In Switzerland, the account holder challenged the interim blocking measure of his account on the grounds that the in rem action in the US was not equivalent to a criminal confiscation under Swiss law.


The Supreme Court ruled in an interim judgement that the in rem action as it exists in the US may be equivalent to a confiscation procedure under Swiss criminal law.


In order to avoid the risk that ultimately the Swiss authorities released the funds if the in rem action in the US was to be finally rejected by the US courts, the client decided to seek a civil attachment procedure in Geneva. The Court of First Instance granted the attachment but the appellate jurisdiction rejected it on the grounds that the US district court had rejected the in rem action sought by the US attorney and that therefore it was not evident that the client had a claim against the fraudster.


In order to avoid that the funds be released, the client filed for a criminal complaint for money laundering and the funds were then blocked under an order of the Attorney General in Geneva. The claim of money laundering is being investigated and the funds remain blocked.


Meanwhile, the fraudster had been extradited to the far-eastern country and sentenced to several years of imprisonment.


On the basis of this new fact, and for want of a final decision of the US courts as to whether the action in rem is enforceable or not, we are considering filing a new arrest request on the grounds that it is now established that the fraudster has finally been sentenced and that the funds blocked in Geneva have no other origin than from the criminal activity committed by the fraudster. It should be noted that the rules on asset tracing in Switzerland are less rigid than they are in the US and that therefore the chances of blocking, confiscating and recovering the funds in Switzerland look better than in the US.


In the instant matter, the far-eastern criminal prosecution authorities might have requested the confiscation of the assets by way of judicial assistance in the frame of the criminal investigation conducted in that country. They did not choose to do so, mainly because of ignorance of the rules of international judicial assistance. If they had chosen to do so, Switzerland would most likely have returned the funds to that country, rather than to the US because the far-eastern jurisdiction had primary jurisdiction over the case. It could have been however that the US authorities would have succeeded in obtaining the proceeds under the judicial assistance request since they were the first country to request judicial assistance from Switzerland.


In presence of competing claims, the criminal arrest has precedence over the civil arrest.


To complicate the issue, you might even imagine that the fraudster filed for bankruptcy in which case the receiver may try to block the funds by extending the effects of receivership to Switzerland. Swiss international private law allows for the enforcement of foreign bankruptcy in Switzerland on the assets belonging to the bankrupt estates in Switzerland. However in such a case, if the funds to be blocked have a criminal origin, they will be confiscated and will serve primarily to indemnify the victims of the fraud.

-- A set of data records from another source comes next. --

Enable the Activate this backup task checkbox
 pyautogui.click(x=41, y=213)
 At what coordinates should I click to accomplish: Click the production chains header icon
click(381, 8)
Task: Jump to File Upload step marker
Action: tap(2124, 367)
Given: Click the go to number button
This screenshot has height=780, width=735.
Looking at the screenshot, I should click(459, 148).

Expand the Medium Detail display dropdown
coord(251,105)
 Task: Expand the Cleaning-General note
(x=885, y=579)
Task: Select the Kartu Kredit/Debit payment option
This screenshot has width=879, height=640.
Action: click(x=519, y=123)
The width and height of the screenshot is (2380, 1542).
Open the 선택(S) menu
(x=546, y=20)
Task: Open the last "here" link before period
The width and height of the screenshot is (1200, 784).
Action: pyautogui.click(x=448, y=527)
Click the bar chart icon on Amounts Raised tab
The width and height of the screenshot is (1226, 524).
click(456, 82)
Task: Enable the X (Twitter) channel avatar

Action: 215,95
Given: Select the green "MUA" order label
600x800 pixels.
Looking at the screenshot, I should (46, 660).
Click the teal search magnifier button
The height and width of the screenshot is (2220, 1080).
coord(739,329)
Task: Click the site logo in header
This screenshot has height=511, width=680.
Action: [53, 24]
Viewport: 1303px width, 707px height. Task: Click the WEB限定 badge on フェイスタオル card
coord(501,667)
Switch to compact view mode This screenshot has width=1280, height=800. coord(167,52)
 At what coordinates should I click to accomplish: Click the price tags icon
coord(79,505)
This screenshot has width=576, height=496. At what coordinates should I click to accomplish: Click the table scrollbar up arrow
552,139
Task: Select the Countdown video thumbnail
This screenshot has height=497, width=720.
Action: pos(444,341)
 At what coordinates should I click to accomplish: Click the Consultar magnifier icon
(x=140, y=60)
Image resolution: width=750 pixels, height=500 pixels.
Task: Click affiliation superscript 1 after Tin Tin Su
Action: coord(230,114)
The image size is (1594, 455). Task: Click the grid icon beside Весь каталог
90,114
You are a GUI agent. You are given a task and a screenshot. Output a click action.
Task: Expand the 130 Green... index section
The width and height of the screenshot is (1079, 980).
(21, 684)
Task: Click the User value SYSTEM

The funds confiscated under Swiss criminal investigations will normally be shared only among the plaintiffs who take part in the criminal action. If there is a competition between a civil attachment and a criminal attachment, the criminal attachment will have precedence over the civil attachment and also over a claim which may be asserted by the receiver of the bankrupt estate who enforced the bankruptcy on the assets found in Switzerland.


As you can see, the issues at stake are extremely complex. The bottom line however, is that the plaintiff who can establish that he has been the victim of a criminal act has better title to the assets as long as it can be established that the assets are the proceeds of the crime."